▸ **EXERCISE DESCRIPTION**
Beginning with the line that contains "This screenshot has width=965, height=370.", restate each line below through the final one exactly, and exclude the pictures.

***** SUPPLIED DATA *****

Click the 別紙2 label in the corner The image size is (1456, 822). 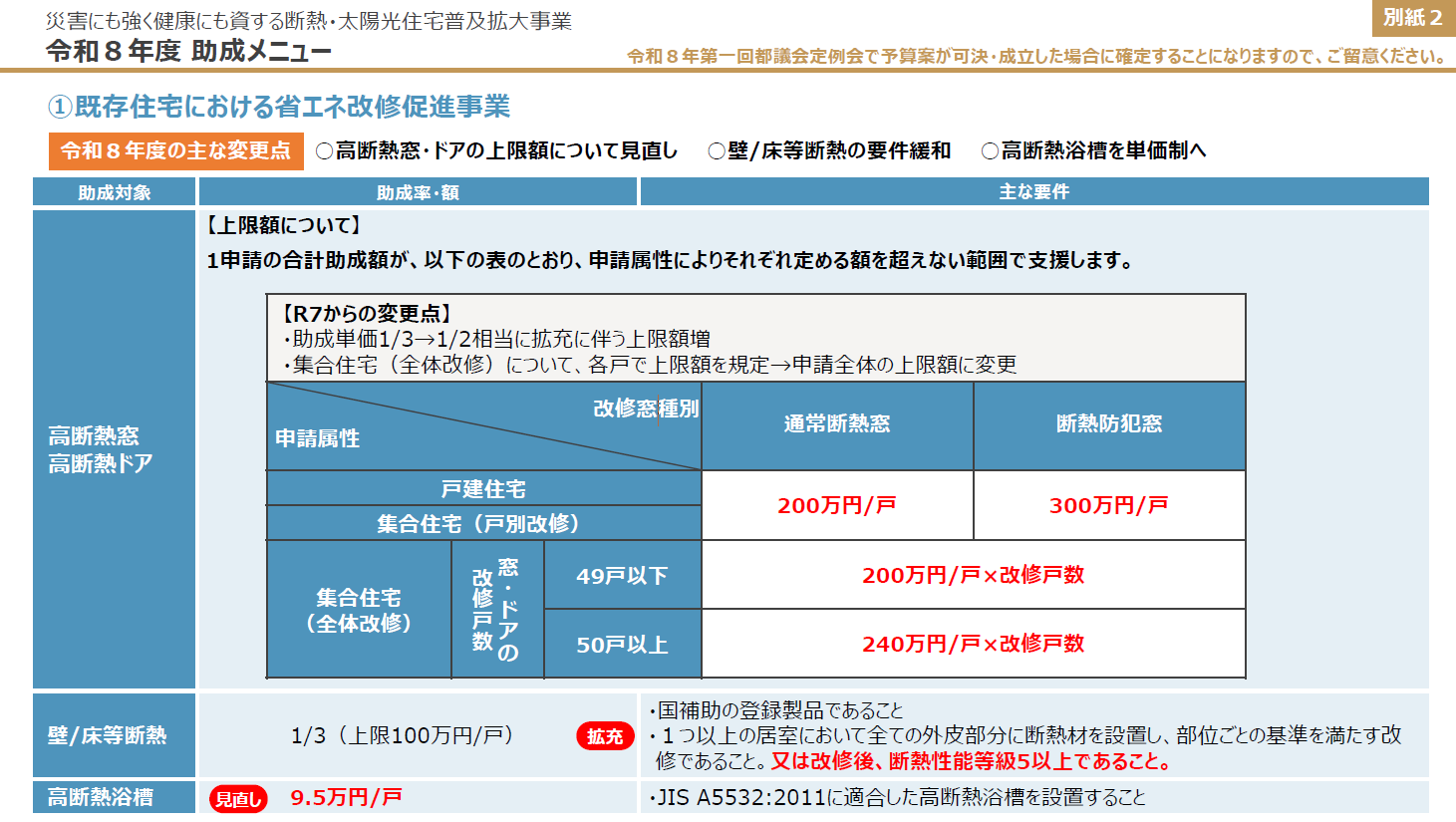click(x=1412, y=18)
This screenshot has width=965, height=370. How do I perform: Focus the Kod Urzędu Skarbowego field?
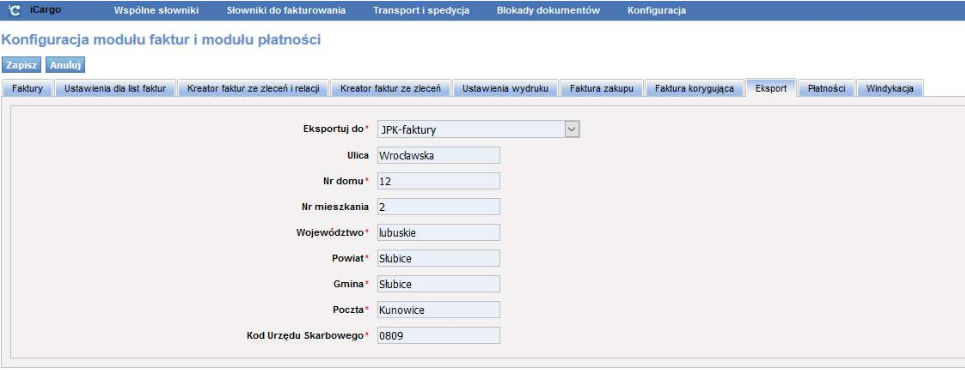click(438, 336)
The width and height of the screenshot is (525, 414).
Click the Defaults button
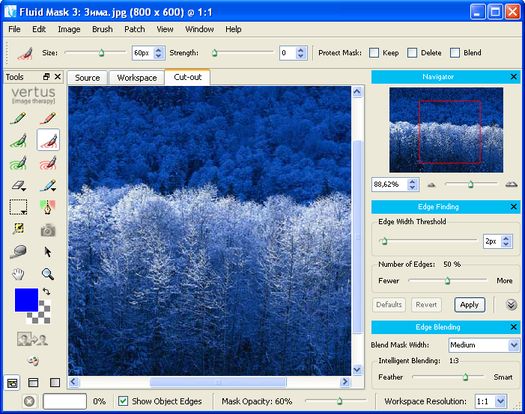389,305
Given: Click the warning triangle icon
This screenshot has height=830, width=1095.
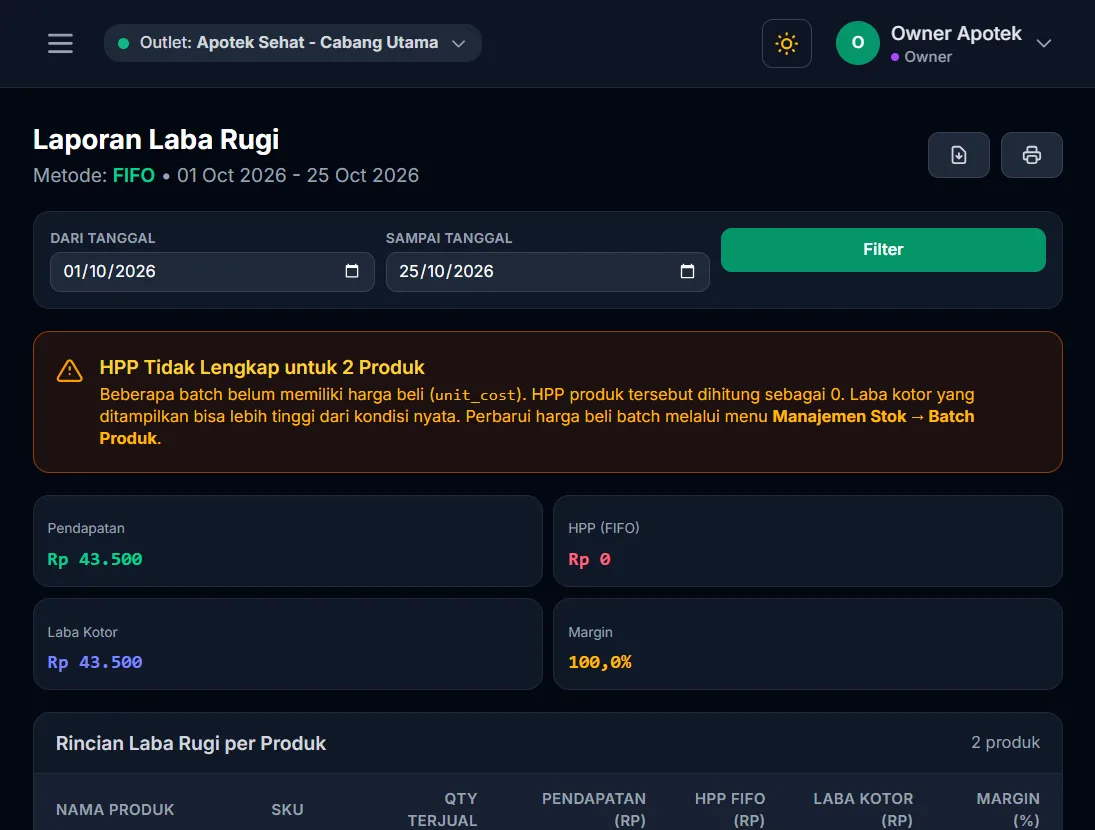Looking at the screenshot, I should click(70, 371).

*****

▸ **RESULT OF THE TASK**
This screenshot has width=965, height=370. How do I perform: Focus the Kod Urzędu Skarbowego field?
click(438, 336)
The width and height of the screenshot is (525, 414).
Click the Defaults button
389,305
Given: Click the warning triangle icon
This screenshot has height=830, width=1095.
Looking at the screenshot, I should click(70, 371).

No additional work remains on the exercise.